- **Task brief**
Give the number of lines below with "sidebar" in them, leaving out anything else.

- **Provided entries**
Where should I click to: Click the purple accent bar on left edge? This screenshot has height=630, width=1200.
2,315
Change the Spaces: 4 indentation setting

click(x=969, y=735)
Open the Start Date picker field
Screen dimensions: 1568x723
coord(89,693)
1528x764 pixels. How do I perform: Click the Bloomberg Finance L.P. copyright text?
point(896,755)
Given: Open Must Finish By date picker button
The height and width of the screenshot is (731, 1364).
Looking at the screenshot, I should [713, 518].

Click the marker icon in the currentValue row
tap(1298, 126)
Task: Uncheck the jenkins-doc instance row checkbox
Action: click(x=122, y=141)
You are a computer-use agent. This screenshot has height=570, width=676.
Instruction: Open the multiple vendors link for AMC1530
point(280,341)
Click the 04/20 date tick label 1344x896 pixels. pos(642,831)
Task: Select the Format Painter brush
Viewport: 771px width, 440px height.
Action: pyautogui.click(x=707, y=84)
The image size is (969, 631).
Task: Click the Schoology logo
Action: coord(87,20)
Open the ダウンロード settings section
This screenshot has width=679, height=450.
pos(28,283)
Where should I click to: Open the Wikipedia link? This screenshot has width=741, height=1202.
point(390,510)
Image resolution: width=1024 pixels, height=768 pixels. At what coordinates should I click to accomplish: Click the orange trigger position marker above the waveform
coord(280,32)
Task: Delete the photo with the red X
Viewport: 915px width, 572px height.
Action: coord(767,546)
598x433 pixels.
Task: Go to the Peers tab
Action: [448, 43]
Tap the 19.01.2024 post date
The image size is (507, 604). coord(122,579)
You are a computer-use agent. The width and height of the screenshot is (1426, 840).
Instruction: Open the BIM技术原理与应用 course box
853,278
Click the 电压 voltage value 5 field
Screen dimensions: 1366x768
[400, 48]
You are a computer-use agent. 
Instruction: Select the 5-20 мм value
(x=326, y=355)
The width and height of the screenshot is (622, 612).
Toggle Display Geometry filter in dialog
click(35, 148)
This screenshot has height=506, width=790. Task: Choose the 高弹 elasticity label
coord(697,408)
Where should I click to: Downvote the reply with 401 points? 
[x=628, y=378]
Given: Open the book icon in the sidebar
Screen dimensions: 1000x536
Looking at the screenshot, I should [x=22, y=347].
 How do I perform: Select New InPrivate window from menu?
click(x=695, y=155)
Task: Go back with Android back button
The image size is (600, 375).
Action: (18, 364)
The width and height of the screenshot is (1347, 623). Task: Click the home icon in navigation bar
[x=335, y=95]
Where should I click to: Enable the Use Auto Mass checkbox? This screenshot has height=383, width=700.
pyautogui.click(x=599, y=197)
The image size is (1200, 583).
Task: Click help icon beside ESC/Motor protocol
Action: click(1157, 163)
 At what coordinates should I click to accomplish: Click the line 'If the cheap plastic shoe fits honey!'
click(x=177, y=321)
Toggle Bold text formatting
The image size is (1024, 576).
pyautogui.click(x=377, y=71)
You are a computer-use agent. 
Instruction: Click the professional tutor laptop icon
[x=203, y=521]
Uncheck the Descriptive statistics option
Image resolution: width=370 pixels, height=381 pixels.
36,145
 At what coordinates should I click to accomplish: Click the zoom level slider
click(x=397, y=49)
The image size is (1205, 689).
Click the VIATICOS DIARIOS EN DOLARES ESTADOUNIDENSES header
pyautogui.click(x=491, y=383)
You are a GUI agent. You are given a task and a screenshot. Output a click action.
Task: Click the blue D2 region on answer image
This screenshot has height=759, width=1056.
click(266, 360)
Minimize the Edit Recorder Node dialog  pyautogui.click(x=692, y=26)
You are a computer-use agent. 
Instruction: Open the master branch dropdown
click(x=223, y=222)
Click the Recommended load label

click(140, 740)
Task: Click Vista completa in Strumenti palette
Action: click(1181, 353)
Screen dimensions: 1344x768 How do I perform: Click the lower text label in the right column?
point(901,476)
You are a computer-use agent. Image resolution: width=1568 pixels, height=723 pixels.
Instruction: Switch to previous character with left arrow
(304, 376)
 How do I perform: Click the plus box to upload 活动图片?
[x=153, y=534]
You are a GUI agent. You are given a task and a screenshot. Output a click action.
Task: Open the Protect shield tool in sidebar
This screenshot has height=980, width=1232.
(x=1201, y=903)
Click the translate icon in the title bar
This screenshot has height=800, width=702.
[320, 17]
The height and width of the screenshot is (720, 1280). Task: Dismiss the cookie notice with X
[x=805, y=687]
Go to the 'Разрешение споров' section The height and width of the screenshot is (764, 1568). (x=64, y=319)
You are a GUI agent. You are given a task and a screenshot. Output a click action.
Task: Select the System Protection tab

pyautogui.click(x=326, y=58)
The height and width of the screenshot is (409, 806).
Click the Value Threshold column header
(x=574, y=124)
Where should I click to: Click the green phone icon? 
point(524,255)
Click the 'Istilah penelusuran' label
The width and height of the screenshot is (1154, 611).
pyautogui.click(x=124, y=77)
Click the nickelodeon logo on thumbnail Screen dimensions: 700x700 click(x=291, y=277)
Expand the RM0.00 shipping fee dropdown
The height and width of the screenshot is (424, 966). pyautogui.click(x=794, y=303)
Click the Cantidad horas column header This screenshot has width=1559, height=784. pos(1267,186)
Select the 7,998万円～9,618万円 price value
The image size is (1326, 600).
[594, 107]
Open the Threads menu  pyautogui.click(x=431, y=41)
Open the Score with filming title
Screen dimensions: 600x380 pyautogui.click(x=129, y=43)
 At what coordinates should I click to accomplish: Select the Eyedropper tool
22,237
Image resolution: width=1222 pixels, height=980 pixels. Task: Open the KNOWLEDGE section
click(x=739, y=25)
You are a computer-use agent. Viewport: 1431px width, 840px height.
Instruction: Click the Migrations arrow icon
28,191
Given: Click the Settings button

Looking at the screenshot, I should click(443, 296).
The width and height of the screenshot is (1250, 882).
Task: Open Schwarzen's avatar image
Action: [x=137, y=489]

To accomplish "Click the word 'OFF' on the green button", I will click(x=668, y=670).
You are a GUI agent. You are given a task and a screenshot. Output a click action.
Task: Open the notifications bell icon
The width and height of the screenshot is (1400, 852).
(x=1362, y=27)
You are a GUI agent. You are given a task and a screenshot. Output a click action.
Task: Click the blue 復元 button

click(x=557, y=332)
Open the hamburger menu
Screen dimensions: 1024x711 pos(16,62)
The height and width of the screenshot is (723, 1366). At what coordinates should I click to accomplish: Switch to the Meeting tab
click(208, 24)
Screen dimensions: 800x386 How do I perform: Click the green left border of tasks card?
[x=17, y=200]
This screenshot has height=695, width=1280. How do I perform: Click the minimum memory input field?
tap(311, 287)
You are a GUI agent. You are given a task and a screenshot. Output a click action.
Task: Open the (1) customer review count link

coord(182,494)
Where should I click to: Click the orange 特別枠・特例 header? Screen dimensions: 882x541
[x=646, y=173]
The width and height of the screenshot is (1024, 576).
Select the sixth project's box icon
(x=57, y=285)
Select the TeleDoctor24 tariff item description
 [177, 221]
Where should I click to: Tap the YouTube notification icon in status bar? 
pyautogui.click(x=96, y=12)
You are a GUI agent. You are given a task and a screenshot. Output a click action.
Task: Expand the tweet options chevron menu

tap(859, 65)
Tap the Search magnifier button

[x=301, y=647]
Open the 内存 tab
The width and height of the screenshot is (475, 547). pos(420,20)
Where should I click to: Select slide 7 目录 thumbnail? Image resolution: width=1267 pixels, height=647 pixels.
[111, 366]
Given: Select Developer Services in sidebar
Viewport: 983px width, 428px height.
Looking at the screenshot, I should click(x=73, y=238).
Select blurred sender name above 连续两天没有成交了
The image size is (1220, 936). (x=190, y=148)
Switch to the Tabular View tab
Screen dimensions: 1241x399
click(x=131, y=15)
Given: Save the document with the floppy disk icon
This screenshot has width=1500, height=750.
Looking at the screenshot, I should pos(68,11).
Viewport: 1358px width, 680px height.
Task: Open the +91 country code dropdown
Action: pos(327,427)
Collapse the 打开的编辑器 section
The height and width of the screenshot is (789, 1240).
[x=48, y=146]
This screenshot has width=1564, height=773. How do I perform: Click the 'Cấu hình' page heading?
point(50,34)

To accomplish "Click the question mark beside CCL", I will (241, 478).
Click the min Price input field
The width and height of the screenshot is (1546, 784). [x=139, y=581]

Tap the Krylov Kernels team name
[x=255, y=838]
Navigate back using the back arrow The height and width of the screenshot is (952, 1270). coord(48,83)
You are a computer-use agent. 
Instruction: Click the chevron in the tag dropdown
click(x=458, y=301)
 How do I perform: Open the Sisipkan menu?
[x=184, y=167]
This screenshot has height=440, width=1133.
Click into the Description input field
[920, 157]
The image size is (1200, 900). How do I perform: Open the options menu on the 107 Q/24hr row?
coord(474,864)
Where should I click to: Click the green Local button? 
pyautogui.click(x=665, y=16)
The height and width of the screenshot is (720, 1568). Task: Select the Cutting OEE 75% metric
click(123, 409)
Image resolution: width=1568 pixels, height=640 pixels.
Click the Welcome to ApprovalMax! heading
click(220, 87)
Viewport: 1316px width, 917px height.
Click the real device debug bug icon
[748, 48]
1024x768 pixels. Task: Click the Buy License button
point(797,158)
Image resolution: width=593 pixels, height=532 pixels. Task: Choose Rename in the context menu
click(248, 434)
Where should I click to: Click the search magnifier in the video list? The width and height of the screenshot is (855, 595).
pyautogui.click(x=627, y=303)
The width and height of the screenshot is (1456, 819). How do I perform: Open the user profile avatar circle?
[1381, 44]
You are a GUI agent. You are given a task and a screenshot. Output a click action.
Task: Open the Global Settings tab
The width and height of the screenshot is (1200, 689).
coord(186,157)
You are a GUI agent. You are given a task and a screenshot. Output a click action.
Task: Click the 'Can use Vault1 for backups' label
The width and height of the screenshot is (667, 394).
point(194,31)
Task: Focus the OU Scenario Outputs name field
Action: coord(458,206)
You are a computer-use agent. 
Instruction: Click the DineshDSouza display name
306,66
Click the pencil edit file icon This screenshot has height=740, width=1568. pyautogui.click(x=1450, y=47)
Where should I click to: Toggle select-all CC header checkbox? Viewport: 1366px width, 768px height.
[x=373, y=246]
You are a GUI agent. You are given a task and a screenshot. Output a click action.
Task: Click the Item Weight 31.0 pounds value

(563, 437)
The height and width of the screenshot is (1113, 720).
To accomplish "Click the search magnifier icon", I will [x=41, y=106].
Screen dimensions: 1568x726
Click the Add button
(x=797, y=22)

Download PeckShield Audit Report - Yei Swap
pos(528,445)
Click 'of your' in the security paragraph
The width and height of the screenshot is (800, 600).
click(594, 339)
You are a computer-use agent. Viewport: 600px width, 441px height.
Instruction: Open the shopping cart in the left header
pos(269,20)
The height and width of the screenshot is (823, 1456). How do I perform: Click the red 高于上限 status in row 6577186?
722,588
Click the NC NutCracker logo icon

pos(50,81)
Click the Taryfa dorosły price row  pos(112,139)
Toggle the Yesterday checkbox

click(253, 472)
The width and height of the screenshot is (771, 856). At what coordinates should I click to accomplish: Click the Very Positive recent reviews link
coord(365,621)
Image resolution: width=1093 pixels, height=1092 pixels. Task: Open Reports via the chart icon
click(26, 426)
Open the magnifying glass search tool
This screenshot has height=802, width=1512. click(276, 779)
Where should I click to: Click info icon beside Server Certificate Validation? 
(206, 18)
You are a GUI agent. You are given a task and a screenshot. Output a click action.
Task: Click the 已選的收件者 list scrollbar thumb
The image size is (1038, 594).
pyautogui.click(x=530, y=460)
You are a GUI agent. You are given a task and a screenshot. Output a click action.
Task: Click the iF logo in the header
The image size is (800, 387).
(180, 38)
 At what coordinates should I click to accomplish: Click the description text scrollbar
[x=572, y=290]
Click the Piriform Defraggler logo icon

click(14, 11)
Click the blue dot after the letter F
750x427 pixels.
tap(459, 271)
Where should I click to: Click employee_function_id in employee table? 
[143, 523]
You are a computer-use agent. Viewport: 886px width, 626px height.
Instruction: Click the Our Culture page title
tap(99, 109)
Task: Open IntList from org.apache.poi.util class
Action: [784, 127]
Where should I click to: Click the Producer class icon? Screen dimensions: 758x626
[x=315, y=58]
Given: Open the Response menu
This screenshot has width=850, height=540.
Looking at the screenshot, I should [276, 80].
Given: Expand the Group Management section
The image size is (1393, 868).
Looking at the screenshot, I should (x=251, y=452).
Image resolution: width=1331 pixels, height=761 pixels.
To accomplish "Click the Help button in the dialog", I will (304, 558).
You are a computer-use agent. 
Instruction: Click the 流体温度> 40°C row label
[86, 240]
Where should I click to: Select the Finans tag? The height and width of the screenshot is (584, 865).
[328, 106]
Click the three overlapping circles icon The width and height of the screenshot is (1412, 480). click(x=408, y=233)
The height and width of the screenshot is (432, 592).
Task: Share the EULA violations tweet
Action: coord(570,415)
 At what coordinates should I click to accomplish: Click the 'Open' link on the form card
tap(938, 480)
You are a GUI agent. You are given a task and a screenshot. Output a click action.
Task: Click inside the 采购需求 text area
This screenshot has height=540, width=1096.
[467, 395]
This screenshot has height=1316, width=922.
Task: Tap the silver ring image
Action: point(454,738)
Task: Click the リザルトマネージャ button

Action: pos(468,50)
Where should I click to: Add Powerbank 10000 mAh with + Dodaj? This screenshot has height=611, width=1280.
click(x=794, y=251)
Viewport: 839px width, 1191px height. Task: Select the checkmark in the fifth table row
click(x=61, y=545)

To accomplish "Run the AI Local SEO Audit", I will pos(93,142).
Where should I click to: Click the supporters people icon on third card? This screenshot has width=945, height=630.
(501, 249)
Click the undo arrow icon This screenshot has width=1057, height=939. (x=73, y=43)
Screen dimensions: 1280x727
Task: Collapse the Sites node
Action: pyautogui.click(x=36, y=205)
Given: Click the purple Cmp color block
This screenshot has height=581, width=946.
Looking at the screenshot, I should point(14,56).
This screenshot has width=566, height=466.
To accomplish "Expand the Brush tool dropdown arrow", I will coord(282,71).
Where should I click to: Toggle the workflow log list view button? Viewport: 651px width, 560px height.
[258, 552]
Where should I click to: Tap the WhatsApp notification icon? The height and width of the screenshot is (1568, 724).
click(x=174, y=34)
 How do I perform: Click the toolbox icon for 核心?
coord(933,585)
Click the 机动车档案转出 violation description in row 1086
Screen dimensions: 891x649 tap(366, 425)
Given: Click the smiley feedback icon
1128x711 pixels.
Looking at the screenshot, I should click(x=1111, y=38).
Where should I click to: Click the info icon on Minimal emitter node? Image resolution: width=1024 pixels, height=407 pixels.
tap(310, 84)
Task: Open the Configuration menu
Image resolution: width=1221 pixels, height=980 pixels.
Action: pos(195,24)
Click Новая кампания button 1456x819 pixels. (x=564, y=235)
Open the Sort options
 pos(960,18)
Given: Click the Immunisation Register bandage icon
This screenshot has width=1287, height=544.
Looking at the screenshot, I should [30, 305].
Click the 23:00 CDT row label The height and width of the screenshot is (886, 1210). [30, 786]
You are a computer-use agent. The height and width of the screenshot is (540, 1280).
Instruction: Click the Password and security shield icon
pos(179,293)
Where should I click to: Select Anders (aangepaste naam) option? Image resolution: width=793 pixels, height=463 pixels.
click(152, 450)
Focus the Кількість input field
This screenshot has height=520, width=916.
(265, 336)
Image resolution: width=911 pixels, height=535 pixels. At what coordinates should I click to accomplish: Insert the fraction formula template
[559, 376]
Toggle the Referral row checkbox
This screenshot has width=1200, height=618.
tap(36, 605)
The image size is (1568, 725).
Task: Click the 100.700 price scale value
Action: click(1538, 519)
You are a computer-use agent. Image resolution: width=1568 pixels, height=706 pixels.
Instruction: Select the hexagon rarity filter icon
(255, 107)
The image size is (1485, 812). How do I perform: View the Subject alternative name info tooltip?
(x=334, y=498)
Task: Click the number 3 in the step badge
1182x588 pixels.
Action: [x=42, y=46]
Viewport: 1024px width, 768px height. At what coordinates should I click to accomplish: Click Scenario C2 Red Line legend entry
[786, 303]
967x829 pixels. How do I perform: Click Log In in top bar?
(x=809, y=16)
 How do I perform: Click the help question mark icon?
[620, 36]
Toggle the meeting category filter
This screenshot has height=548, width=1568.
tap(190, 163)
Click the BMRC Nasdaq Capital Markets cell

- **Answer for the task**
3